Se já vivestes vida de combates em cidade sitiada, tereis visto muitas vêzes um vulto negro que em linha diagonal corta os ares, sussurrando e gemendo. Rápido, como um pensamento criminoso em alma honesta, êle chegou das nuvens à terra, antes que vos lembrásseis do seu nome. Se encontrou na passagem ângulo de tôrre secular, o mármore converte-se em pó; se atravessou, pelas ramas de árvore basta e frondosa, a fôlha mais virente e frágil, o raminho mais tenro é dividido, como se, com cutelo sutilíssimo, mão de homem lhe houvera cerceado atentamente uma parte; e, todavia, não é um ferro açacalado: é um globo de ferro; é a bomba, que passa, como a maldição de Deus. Depois, debaixo dela, o chão achata-se e a terra espadana aos ares; e, como agitada, despedaçada por cem mil demônios, aquela máquina do inferno estoura, e de roda dela há um zumbir sinistro: são mil fragmentos; são mil mortes que se derramam ao longe.
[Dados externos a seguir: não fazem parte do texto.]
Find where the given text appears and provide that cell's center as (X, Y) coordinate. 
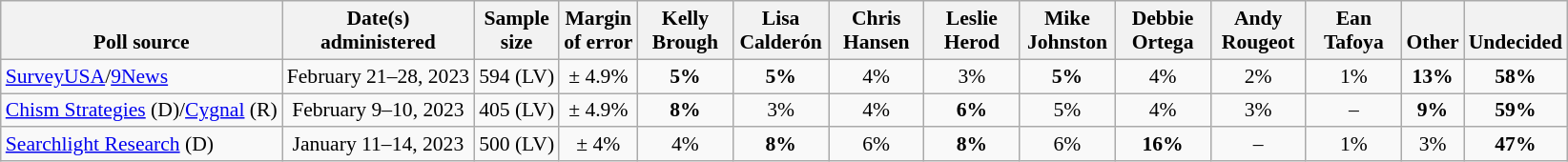
Other (1433, 31)
2% (1258, 76)
AndyRougeot (1258, 31)
February 21–28, 2023 (378, 76)
47% (1516, 145)
Undecided (1516, 31)
LisaCalderón (781, 31)
59% (1516, 111)
MikeJohnston (1067, 31)
SurveyUSA/9News (141, 76)
EanTafoya (1353, 31)
Searchlight Research (D) (141, 145)
± 4% (598, 145)
ChrisHansen (877, 31)
Poll source (141, 31)
405 (LV) (517, 111)
500 (LV) (517, 145)
58% (1516, 76)
Marginof error (598, 31)
Date(s)administered (378, 31)
Samplesize (517, 31)
9% (1433, 111)
KellyBrough (685, 31)
16% (1163, 145)
594 (LV) (517, 76)
LeslieHerod (972, 31)
January 11–14, 2023 (378, 145)
13% (1433, 76)
DebbieOrtega (1163, 31)
Chism Strategies (D)/Cygnal (R) (141, 111)
February 9–10, 2023 (378, 111)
Então faz-se um grande silêncio vêem-se corpos destroncados, poças de sangue, arcabuzes quebrados, e ouvem-se o gemer dos feridos e o estertor dos moribundos. Tal desceu o montante do Espadeiro, rôto dos milhares de golpes que o cavaleiro tinha descarregado. O elmo de Ali-Abu-Hassan faiscou, voando em pedaços pelos ares, e o ferro cristão esmigalhou o crânio do infiel, abriu-o até os dentes. Ali-Abu-Hassan caiu. – Lidador! Lidador! – disse Lourenço Viegas, com voz comprimida. As lágrimas misturavam-se-lhe nas faces com o suor, com o pó e com o sangue do agareno, de que ficou coberto. Não pôde dizer mais nada. Tão espantoso golpe aterrou os mouros. Os portuguêses seriam já apenas sessenta, entre cavaleiros e homens d’armas: mas pelejavam como desesperados e resolvidos a morrer. Mais de mil inimigos juncavam o campo, de envôlta com os cristãos. A morte de Ali-Abu-Hassan foi o sinal da fugida. Os portuguêses, senhores do campo, celebravam com prantos a vitória. Poucos havia que não estivessem feridos; nenhum que não tivesse as armas falsadas e rôtas. O Lidador e os demais cavaleiros de grande conta que naquela jornada tinham acabado, atravessados em cima dos ginetes, foram conduzidos a Beja. Após aquêle tristíssimo préstito, iam os cavaleiros a passo lento, e um sacerdote templário, que fôra na cavalgada com a espada cheia de sangue metida na bainha, salmodeava em voz baixa aquelas palavras do livro da Sabedoria: “Justorum autem animae in manu Dei sunt, et non tangent illos tormentum mortis”.